» PROVIDED TEXT
Coronavirus cells in microscopic view. Virus from Wuhan

Coronavirus cells in microscopic view. Virus from Wuhan casusing pandemic around the world. 3D render

Since the arrival of the COVID-19 pandemic in the United States, effective protection has been on the minds of many in West Virginia and all around the country. 

Many safety precautions have become common practice, including social distancing protocols, cleaning of high touch surfaces, hand sanitizing stations and the closing of shops and stores.

One thing that has been a topic of debate, however, is the effectiveness of face coverings. Some argue against the use of them at all and others advocate for them, while some people try to find ways around the protocols.

Tim Nurkiewicz, Chair of Physiology and Pharmacology at WVU.

Tim Nurkiewicz, Chair of Physiology and Pharmacology at WVU.

“A mask or a gaiter is a personal preference, I would go with whatever is most comfortable for you,” Tim Nurkiewicz, the Chair of Physiology and Pharmacology at WVU, said. “The concept of wearing masks and covering our faces is only a good solution if everyone wears a mask. What I’ve told everyone is wearing something is much better than wearing nothing.” 

As gaiters have been found to be protective in some studies, comparisons have been made between them and a typical cloth or medical mask.

Nurkiewicz said covering your face in general is the best option. While wearing a face covering is better than wearing no mask at all, Nurkiewicz said each type of mask comes with its own set of limitations.

“Masks are meant to protect others from air coming out and to protect us from air we’re bringing in,"  Nurkiewicz said. "In medical masks, gaps can be found on the edges of masks, leaving openings for air that can circulate to other people.”

Nurkiewicz said there is a way make masks even more effective. He said by placing a surgical masks and a gaiter together on a subject, it was found that gaiters could close the gaps on a surgical mask and move it closer to the face and improve its overall efficiency.

"If you really want to be outgoing and effective in your protection, doubling up is your best answer,” Nurkiewicz said. “In Duke’s study of how effectively gaiters dispersed droplets, they missed a key part of measuring the droplets size. They said that gaiters were separating large droplets into smaller droplets which was making the problem worse. Their statement wasn’t warranted.”

Nurkiewicz said overall, he just wants people to be educated with their choice and stay protected.

» ACTION ITEM
Transcribe the article on face coverings word for word from "Many safety precautions" through "shops and stores.". The listing is separate material and has no connection to the article on face coverings.

» DATASET ENTRIES
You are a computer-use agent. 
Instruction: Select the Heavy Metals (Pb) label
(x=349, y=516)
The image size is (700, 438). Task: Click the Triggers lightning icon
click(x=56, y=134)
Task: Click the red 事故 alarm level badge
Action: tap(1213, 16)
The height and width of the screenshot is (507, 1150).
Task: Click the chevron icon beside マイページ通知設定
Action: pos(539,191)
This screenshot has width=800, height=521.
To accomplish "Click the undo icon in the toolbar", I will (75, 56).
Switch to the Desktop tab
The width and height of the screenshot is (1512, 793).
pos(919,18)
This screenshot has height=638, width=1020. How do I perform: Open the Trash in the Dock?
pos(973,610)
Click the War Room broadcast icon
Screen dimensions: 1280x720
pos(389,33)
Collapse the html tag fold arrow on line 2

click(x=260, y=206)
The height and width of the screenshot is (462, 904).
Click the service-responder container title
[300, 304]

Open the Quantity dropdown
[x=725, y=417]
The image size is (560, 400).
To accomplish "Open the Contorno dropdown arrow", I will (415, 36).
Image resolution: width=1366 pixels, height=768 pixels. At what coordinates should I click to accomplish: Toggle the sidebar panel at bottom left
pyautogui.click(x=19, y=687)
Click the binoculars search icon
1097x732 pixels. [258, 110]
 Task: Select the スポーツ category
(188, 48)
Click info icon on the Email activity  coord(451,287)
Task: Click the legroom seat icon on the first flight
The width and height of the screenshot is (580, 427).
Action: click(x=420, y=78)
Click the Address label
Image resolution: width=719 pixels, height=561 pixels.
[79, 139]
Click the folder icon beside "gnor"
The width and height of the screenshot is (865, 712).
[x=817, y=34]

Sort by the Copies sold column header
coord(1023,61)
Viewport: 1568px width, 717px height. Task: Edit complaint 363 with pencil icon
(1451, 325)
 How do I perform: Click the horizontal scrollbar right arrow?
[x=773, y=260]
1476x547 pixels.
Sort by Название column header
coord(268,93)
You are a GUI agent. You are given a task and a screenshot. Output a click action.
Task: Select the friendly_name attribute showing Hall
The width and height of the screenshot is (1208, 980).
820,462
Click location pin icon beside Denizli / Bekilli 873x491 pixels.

» TASK RESPONSE
Many safety precautions have become common practice, including social distancing protocols, cleaning of high touch surfaces, hand sanitizing stations and the closing of shops and stores.